■ **GIVEN REQUEST A**
Print the forum thread about smoking a sirloin tip roast word for word, from start to finish.

■ **PASSAGE SHOWN**
****************************************
# Smoked Sirloin Tip Roast - Any pointers



## longer73 (Jan 12, 2014)

Has anyone tried the Smoked Sirloin Tip Roast recipe from this weeks newsletter?  I have my fire coming to temp right now and wanted to see if there was any pointers out there.

I will post with pics how it comes out.

Sean


----------



## dirtsailor2003 (Jan 12, 2014)

I haven't tried the recipe but I do smoke tip roasts. We like ours medium rare. So we smoke them to an IT of 135* pull them off wrap in foil and let rest 30-45 minutes, slice and serve. Left overs make great French dip or cheese steak sandwees. 

Smoked a bottom round roast last night, over cherry and pecan and lump. Was great! 

Post some Q-view!


----------



## longer73 (Jan 12, 2014)

That sounds awesome.  Medium rare at 135, I will keep that in mind that is where most of us like our beef also.  I don't think I can sear the roast because my gasser can't get that hot.
****************************************
■ **GIVEN RECORDS**
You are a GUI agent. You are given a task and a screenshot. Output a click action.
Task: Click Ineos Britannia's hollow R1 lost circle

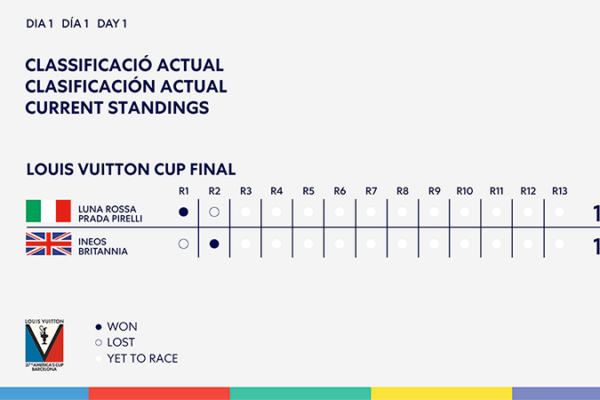click(183, 244)
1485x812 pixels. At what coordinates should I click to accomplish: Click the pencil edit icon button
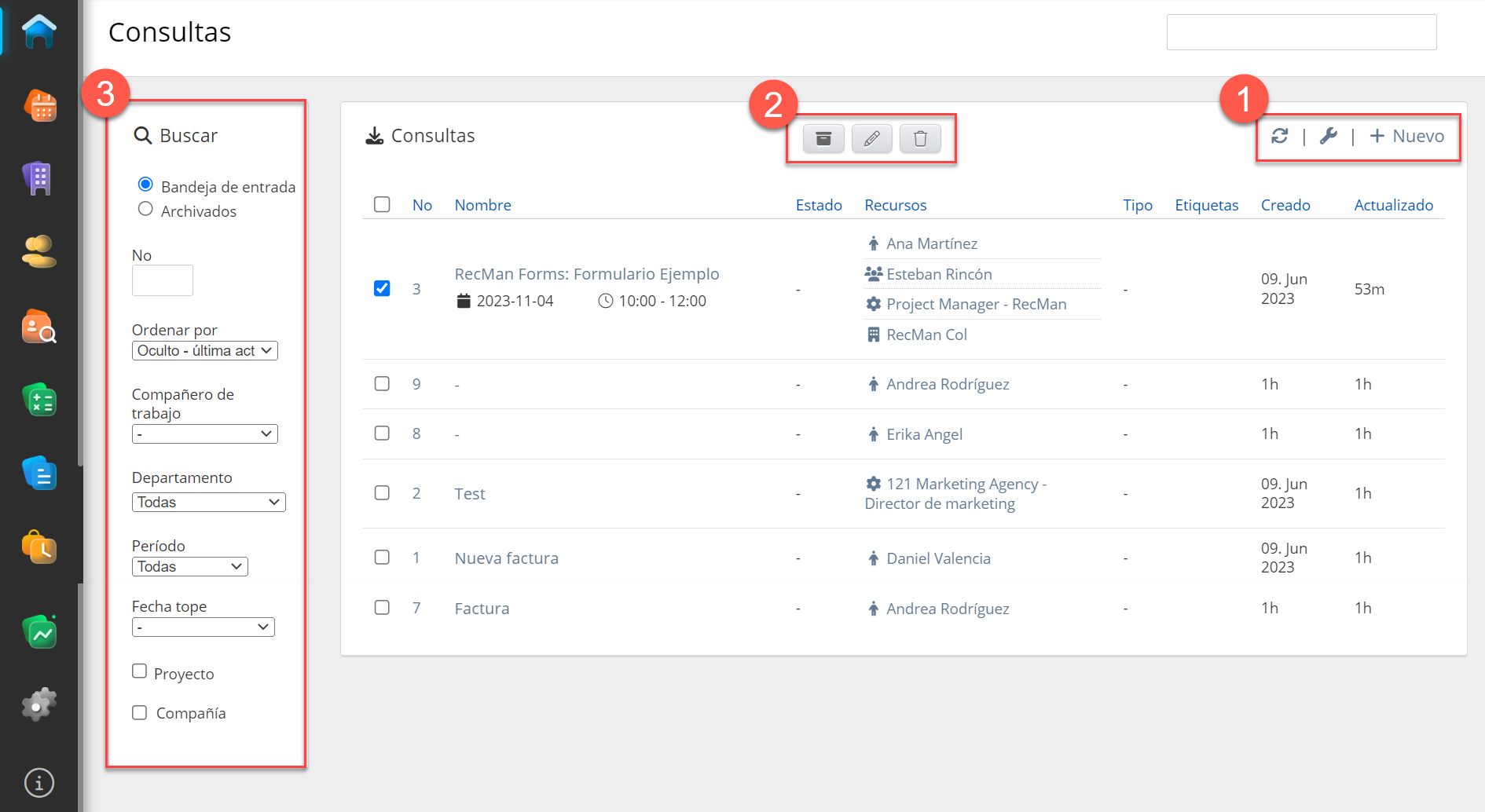(x=871, y=139)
****************************************
■ **GIVEN REQUEST B**
Output every line of both records above exactly as they appear, leaving out the pictures.

■ **EXERCISE RESULT A**
# Smoked Sirloin Tip Roast - Any pointers



## longer73 (Jan 12, 2014)

Has anyone tried the Smoked Sirloin Tip Roast recipe from this weeks newsletter?  I have my fire coming to temp right now and wanted to see if there was any pointers out there.

I will post with pics how it comes out.

Sean


----------



## dirtsailor2003 (Jan 12, 2014)

I haven't tried the recipe but I do smoke tip roasts. We like ours medium rare. So we smoke them to an IT of 135* pull them off wrap in foil and let rest 30-45 minutes, slice and serve. Left overs make great French dip or cheese steak sandwees. 

Smoked a bottom round roast last night, over cherry and pecan and lump. Was great! 

Post some Q-view!


----------



## longer73 (Jan 12, 2014)

That sounds awesome.  Medium rare at 135, I will keep that in mind that is where most of us like our beef also.  I don't think I can sear the roast because my gasser can't get that hot.

■ **EXERCISE RESULT B**
You are a GUI agent. You are given a task and a screenshot. Output a click action.
Task: Click Ineos Britannia's hollow R1 lost circle

click(183, 244)
1485x812 pixels. At what coordinates should I click to accomplish: Click the pencil edit icon button
(x=871, y=139)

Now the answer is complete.